- To be done
a: Print the stretch of the mead fermentation thread from "It was fermenting" through "whitepaint (4 mo ago)", word for word.
b: Please continue the mead fermentation thread from the point after its last sentence.

- Extracted text
▽

# Fizzy



## Thorting (Apr 18, 2020)

whitepaint said:


> Hi guys,
> 
> I have made a couple of batches of mead in the past. I started one a few days ago, and there was no bubbling. Today I pitched some more yeast into the bucket and it fizzed up big bubbles. Any clue what is going on here. Was it actually brewing?
> 
> ...


Without any other knowledge, I would suspect you had some bad yeast. Did it start after you added the new yeast?


----------



## bushpilot (May 14, 2017)

It was fermenting before pitching the new yeast. The new yeast added nucleation points, causing it to fizz.

Bubbles, or a lack thereof, are not a good indicator of fermentation.


----------



## whitepaint (4 mo ago)

Thorting said:


> Without any other knowledge, I would suspect you had some bad yeast. Did it start after you added the new yeast?


I started in a bucket, using EC-1118 yeast. I used warm water to work in the honey, waited several hours, until the water cooled down, then did my initial pitch (yeast nutrient added as well). Right now, the house is around 68ish (that time of year). After a few days of seeing no activity via the airlock, I re-pitched new yeast. This is not my image, but this is what it looked like, when I re-pitched. It flared up fairly instantly. Also, I used 12 pounds of honey for 5 gallons (pretty standard).

△

- Record list

▽

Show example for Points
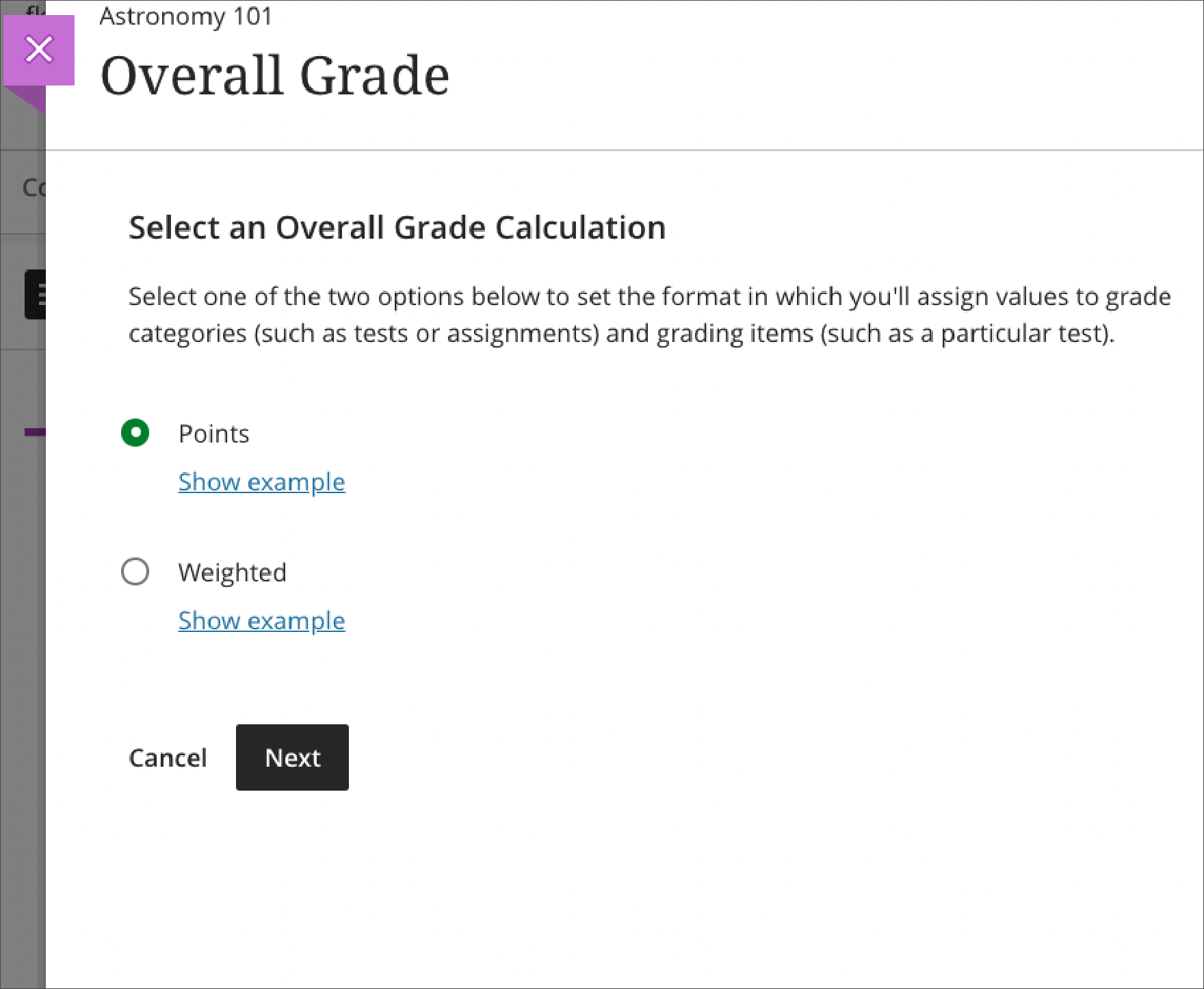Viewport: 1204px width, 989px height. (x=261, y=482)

△
▽

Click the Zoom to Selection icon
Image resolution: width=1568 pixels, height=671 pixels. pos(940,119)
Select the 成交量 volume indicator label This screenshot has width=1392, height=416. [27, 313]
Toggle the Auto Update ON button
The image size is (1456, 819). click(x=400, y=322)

△

- Task results
a:
It was fermenting before pitching the new yeast. The new yeast added nucleation points, causing it to fizz.

Bubbles, or a lack thereof, are not a good indicator of fermentation.


----------



## whitepaint (4 mo ago)

b:
----------



## whitepaint (4 mo ago)

bushpilot said:


> It was fermenting before pitching the new yeast. The new yeast added nucleation points, causing it to fizz.
> 
> Bubbles, or a lack thereof, are not a good indicator of fermentation.


Ohhhhh, thanks for letting me know. I was not getting anything through the airlock, at least when I stared at it. I wonder if some of the CO2 is escaping via another point. maybe time to get a new brew bucket.


----------



## bushpilot (May 14, 2017)

Brew buckets leak gasses,but that is not a concern during primary fermentation. Use a hydrometer to determine when fermentation is finished.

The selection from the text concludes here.